Jumat, 27 Desember 2024

Penuh Semangat

 

            Saya terdiam, begitu tiba di bibir jalan setapak, bertanah liat, berundak, menurun tajam, dan sedang musim hujan. Saya pikir Kali (Sungai) Udal Gumuk adalah wisata alam mudah dijangkau, dan landai. Saya memberi kesempatan pengunjung lain untuk jalan mendahului. Barulah setelah keberanian saya terkumpul, dan tak mau merugi telah menempuh jarak hampir empat jam, penuh semangat saya menuruni tangga menuju sungai.

              Ahirnya saya tiba di bawah, duduk di gubuk dan memesan mi instan.


            Tempat wisata ini masih alami, tidak dipungut biaya, hanya mengisi kotak amal seikhlasnya, dan membayar parkir kendaraan. Ia sebuah sungai, airnya bening, anak-anak dan orang dewasa bebas mencebur. Pengunjung yang tidak bisa berenang, menyewa pelampung Rp5.000,00. 

             Lalu saya berdiri di jembatan, yang membelah sungai. Angin berkesiur, dinginnya melintasi kulit tubuh. Langit pukul satu siang laksana enam pagi. Bumi kehilangan matahari. Pohon durian, pohon pisang, pohon kolang kaling, pohon nangka, dan entah pohon-pohon apa lagi, merimbuni sisi kiri kanan sungai, di antara gubuk-gubuk para penjual makanan-makanan dan minuman-minuman instan, juga gubuk-gubuk untuk para pengunjung. Keriuhan pengunjung anak-anak bermain air baru saja selesai. Dan, kepenatan saya selama sepekan, mengalir bersama pusaran air.   



          Sebagaimana tempat wisata-tempat wisata yang mengangkat kearifan lokal, para penjual makanan dan minuman adalah penduduk setempat. Berdasarkan keterangan wanita berambut keriting sebahu, penjual mi instan yang saya beli, Kali Udal Gumuk berawal saat pandemi Covid-19. Anak-anak tidak ke sekolah; mereka bermain air di sungai. Pembicaraan dari mulut ke mulut tentang sungai yang airnya bening, viral. Pembangunan dilakukan baru-baru ini: undakan bagian bawah, dari sepanjang kira-kira seratus meter. Ketika saya menjawab pertanyaannya tentang asal saya, ia tertegun. Tempat itu jauh, ia menyimpan kenangan.

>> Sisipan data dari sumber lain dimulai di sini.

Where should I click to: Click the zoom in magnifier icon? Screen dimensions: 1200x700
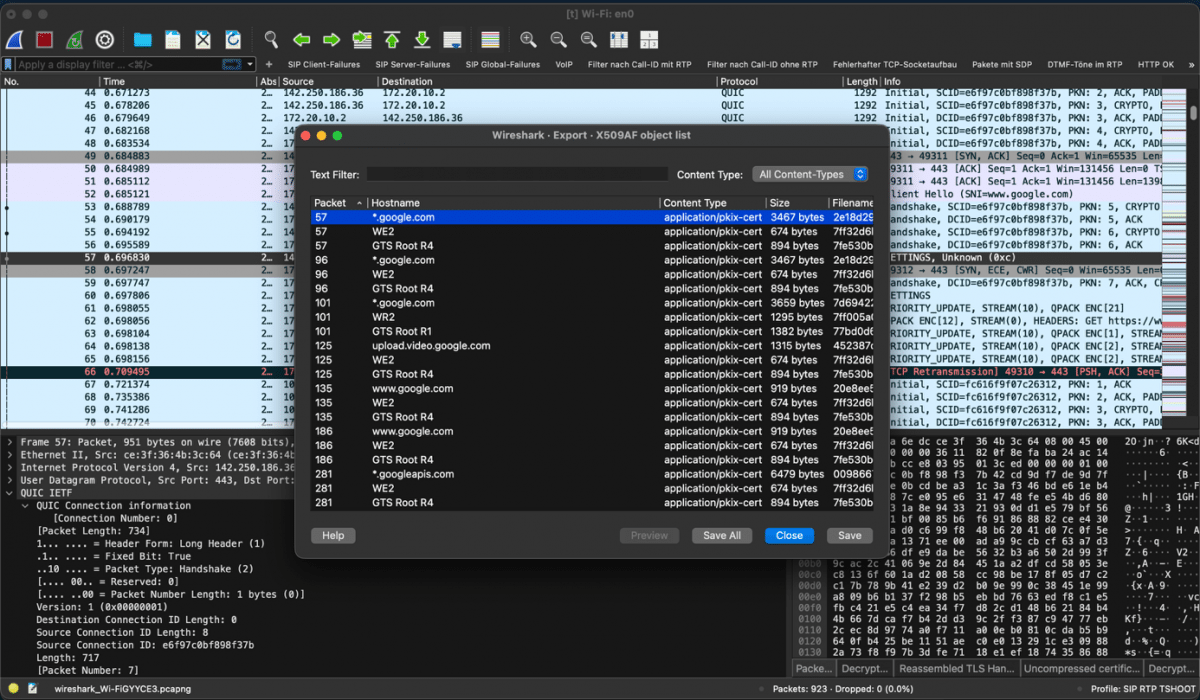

            “Empat tahun lalu saya ke Semarang. Pokonya sebelum pandemi!” tandasnya meyakinkan ingatannya. “Sempat salat di masjid Semarang,” jelasnya tentang Masjid Agung Semarang.

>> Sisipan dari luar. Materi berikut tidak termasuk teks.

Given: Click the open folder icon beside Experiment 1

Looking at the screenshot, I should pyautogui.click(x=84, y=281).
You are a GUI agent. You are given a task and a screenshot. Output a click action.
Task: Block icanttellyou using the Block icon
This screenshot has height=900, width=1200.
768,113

            “Ibu punya saudara di Semarang?” tanya saya, tak terasa semangkuk mi rebus bersayur kol hampir ludes.

            “Saya berombongan, ada undangan tetangga. Dia punya hajad: mbesan.” Ketika saya menyatakan bahwa tetangganya itu kini sering ke Semarang karena punya besan orang Semarang, ia menjeda pembicaraan. Lalu jawabnya, “Dia dan keluarganya sudah pindah ke Semarang, juga ketiga adiknya. Sekarang rumah mereka kosong,” jelasnya. Rasa  kehilangan terlihat dari wajahnya yang sendu; rasa iri terdengar dari suaranya yang pilu. Mereka sukses menjadi pengusaha ayam goreng; ia tetap berada di kampung halaman.

            Saya menetralisir bahwa ia juga beruntung. Kali Udal Gumuk ramai, terutama hari libur dan akhir pekan. Banyak orang datang ke Mungkit, Magelang, termasuk saya. Saya senang ibu itu kembali tersenyum. Lalu saya membayar mi rebus Rp6.000, dan kembali menaiki undakan, menuju pulang, penuh semangat.